__Problem details__: Each line in the listing below needs to be transcribed exactly.
□ □ □
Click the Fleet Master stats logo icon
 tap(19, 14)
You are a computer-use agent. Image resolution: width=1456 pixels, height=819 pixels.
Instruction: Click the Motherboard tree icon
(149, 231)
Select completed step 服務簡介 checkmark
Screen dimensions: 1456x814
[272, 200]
□ □ □
__Solution below__:
Click the Fleet Master stats logo icon
 tap(19, 14)
You are a computer-use agent. Image resolution: width=1456 pixels, height=819 pixels.
Instruction: Click the Motherboard tree icon
(149, 231)
Select completed step 服務簡介 checkmark
Screen dimensions: 1456x814
[272, 200]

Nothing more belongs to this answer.